The People of the State of California v Eugene Yu. No. BA509784. Complaint. Superior Court of the State of California For the County of Los Angeles. October 13, 2022.

Farley, Robert. “Evidence Gaps in ‘2000 Mules.'” FactCheck.org. Updated June 13, 2022.

Broadcast network on the right side. “REPLAY: from ‘The Pit’, a vital strategy session presented by True The Vote 8/13/22.” To scold. August 8, 2022.

Elijah Streams. “(RUMBLE ONLY) Prophets and Patriots – Episode 20 featuring Gregg Phillips and Steve Shultz.” To scold. August 23, 2022.

Konnech v. True the Vote. No. 4:22-cv-03096. United States District Court for the Southern District of Texas. Complaint. September 12, 2022.

State of Michigan v. Yu. No. 2022-2201561-EX. Michigan 55th District Court. October 4, 2022.
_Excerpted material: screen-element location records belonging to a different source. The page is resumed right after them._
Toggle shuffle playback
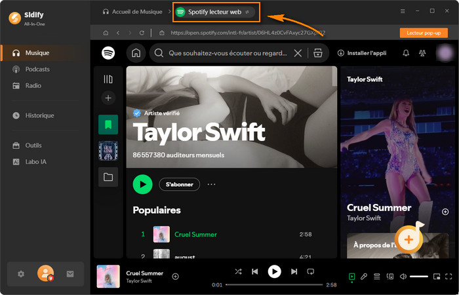This screenshot has width=459, height=295. click(237, 271)
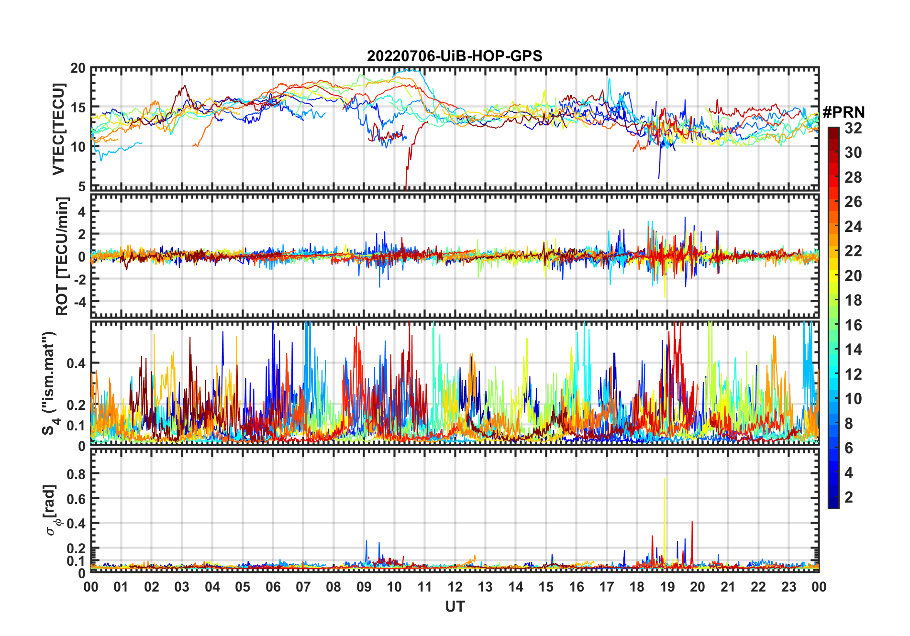
Task: Click the 0.8 tick on the sigma phi axis
Action: point(77,474)
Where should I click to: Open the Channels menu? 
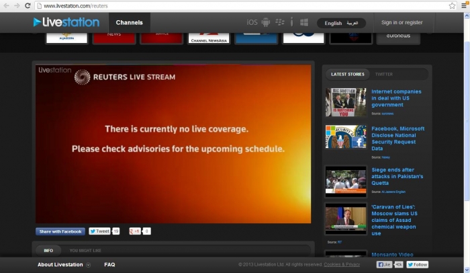(129, 22)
Los Angeles County Attorney’s Office. Press release. “October 4, 2022: Head of election worker management company arrested in connection with personal data theft. » October 4, 2022.

True the vote. Press release. “True the Vote Issues Statement Regarding the Arrest of Konnech CEO Eugene Yu.” October 4, 2022.

Konnech v. True the Vote. No. 4:22-cv-03096. United States District Court for the Southern District of Texas. Defendants’ motion to stay the case. October 12, 2022.